'''

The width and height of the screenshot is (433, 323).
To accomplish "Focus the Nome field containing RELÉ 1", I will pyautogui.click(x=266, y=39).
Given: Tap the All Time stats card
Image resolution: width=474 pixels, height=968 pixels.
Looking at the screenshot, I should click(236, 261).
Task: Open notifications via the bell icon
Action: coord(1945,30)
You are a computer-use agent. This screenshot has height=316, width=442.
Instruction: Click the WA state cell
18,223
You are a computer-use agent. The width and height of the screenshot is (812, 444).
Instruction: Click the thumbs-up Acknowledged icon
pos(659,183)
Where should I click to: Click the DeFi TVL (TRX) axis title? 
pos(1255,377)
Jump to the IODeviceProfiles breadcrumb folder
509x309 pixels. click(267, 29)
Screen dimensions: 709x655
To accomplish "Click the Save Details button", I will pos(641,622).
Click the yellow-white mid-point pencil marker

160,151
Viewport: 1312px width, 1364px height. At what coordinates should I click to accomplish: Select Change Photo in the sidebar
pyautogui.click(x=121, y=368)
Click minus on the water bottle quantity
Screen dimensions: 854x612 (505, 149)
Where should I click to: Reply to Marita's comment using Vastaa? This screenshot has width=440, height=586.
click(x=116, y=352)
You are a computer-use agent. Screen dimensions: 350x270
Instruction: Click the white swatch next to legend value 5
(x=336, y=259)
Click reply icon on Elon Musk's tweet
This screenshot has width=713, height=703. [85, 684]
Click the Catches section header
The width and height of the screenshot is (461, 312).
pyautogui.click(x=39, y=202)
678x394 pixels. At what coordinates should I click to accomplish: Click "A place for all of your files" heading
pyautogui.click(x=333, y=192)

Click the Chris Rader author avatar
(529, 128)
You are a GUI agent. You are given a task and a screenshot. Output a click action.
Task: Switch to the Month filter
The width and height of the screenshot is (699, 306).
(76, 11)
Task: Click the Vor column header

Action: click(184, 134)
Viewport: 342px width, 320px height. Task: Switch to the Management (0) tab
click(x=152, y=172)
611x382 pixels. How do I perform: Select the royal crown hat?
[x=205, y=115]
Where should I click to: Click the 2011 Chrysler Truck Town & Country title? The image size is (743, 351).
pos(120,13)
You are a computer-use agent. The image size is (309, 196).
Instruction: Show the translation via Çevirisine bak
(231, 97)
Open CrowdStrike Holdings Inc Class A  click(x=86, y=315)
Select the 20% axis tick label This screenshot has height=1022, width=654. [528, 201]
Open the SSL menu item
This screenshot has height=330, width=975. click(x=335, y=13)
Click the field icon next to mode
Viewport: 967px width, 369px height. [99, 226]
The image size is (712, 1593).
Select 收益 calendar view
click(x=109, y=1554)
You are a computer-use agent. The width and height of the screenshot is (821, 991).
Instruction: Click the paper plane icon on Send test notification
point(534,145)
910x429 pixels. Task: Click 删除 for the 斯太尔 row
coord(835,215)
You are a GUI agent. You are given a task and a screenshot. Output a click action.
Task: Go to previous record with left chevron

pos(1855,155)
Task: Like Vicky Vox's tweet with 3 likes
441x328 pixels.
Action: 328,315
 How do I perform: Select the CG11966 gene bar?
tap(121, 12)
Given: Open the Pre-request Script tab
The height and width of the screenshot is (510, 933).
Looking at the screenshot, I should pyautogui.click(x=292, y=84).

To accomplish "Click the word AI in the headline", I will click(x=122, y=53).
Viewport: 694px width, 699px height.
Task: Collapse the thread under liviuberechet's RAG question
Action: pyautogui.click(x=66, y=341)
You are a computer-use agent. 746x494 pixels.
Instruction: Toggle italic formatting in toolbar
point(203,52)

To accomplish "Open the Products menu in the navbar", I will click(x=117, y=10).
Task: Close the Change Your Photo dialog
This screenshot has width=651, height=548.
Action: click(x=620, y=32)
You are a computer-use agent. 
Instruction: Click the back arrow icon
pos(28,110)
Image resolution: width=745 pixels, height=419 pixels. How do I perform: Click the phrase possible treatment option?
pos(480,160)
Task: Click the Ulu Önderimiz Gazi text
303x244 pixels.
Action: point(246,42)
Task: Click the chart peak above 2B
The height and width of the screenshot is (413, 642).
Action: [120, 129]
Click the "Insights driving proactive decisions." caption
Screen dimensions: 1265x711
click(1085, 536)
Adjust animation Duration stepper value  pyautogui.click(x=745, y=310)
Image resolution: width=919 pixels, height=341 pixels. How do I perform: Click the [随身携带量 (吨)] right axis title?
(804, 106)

'''

The problem. Nothing in the records may change. Print all of them.

Written response.
The width and height of the screenshot is (433, 323).
To accomplish "Focus the Nome field containing RELÉ 1", I will pyautogui.click(x=266, y=39).
Given: Tap the All Time stats card
Image resolution: width=474 pixels, height=968 pixels.
Looking at the screenshot, I should click(236, 261).
Task: Open notifications via the bell icon
Action: coord(1945,30)
You are a computer-use agent. This screenshot has height=316, width=442.
Instruction: Click the WA state cell
18,223
You are a computer-use agent. The width and height of the screenshot is (812, 444).
Instruction: Click the thumbs-up Acknowledged icon
pos(659,183)
Where should I click to: Click the DeFi TVL (TRX) axis title? 
pos(1255,377)
Jump to the IODeviceProfiles breadcrumb folder
509x309 pixels. click(267, 29)
Screen dimensions: 709x655
To accomplish "Click the Save Details button", I will pos(641,622).
Click the yellow-white mid-point pencil marker

160,151
Viewport: 1312px width, 1364px height. At what coordinates should I click to accomplish: Select Change Photo in the sidebar
pyautogui.click(x=121, y=368)
Click minus on the water bottle quantity
Screen dimensions: 854x612 (505, 149)
Where should I click to: Reply to Marita's comment using Vastaa? This screenshot has width=440, height=586.
click(x=116, y=352)
You are a computer-use agent. Screen dimensions: 350x270
Instruction: Click the white swatch next to legend value 5
(x=336, y=259)
Click reply icon on Elon Musk's tweet
This screenshot has width=713, height=703. [85, 684]
Click the Catches section header
The width and height of the screenshot is (461, 312).
pyautogui.click(x=39, y=202)
678x394 pixels. At what coordinates should I click to accomplish: Click "A place for all of your files" heading
pyautogui.click(x=333, y=192)

Click the Chris Rader author avatar
(529, 128)
You are a GUI agent. You are given a task and a screenshot. Output a click action.
Task: Switch to the Month filter
The width and height of the screenshot is (699, 306).
(76, 11)
Task: Click the Vor column header

Action: click(184, 134)
Viewport: 342px width, 320px height. Task: Switch to the Management (0) tab
click(x=152, y=172)
611x382 pixels. How do I perform: Select the royal crown hat?
[x=205, y=115]
Where should I click to: Click the 2011 Chrysler Truck Town & Country title? The image size is (743, 351).
pos(120,13)
You are a computer-use agent. The image size is (309, 196).
Instruction: Show the translation via Çevirisine bak
(231, 97)
Open CrowdStrike Holdings Inc Class A  click(x=86, y=315)
Select the 20% axis tick label This screenshot has height=1022, width=654. [528, 201]
Open the SSL menu item
This screenshot has height=330, width=975. click(x=335, y=13)
Click the field icon next to mode
Viewport: 967px width, 369px height. [99, 226]
The image size is (712, 1593).
Select 收益 calendar view
click(x=109, y=1554)
You are a computer-use agent. The width and height of the screenshot is (821, 991).
Instruction: Click the paper plane icon on Send test notification
point(534,145)
910x429 pixels. Task: Click 删除 for the 斯太尔 row
coord(835,215)
You are a GUI agent. You are given a task and a screenshot. Output a click action.
Task: Go to previous record with left chevron

pos(1855,155)
Task: Like Vicky Vox's tweet with 3 likes
441x328 pixels.
Action: 328,315
 How do I perform: Select the CG11966 gene bar?
tap(121, 12)
Given: Open the Pre-request Script tab
The height and width of the screenshot is (510, 933).
Looking at the screenshot, I should pyautogui.click(x=292, y=84).

To accomplish "Click the word AI in the headline", I will click(x=122, y=53).
Viewport: 694px width, 699px height.
Task: Collapse the thread under liviuberechet's RAG question
Action: pyautogui.click(x=66, y=341)
You are a computer-use agent. 746x494 pixels.
Instruction: Toggle italic formatting in toolbar
point(203,52)

To accomplish "Open the Products menu in the navbar", I will click(x=117, y=10).
Task: Close the Change Your Photo dialog
This screenshot has width=651, height=548.
Action: click(x=620, y=32)
You are a computer-use agent. 
Instruction: Click the back arrow icon
pos(28,110)
Image resolution: width=745 pixels, height=419 pixels. How do I perform: Click the phrase possible treatment option?
pos(480,160)
Task: Click the Ulu Önderimiz Gazi text
303x244 pixels.
Action: point(246,42)
Task: Click the chart peak above 2B
The height and width of the screenshot is (413, 642).
Action: [120, 129]
Click the "Insights driving proactive decisions." caption
Screen dimensions: 1265x711
click(1085, 536)
Adjust animation Duration stepper value  pyautogui.click(x=745, y=310)
Image resolution: width=919 pixels, height=341 pixels. How do I perform: Click the [随身携带量 (吨)] right axis title?
(804, 106)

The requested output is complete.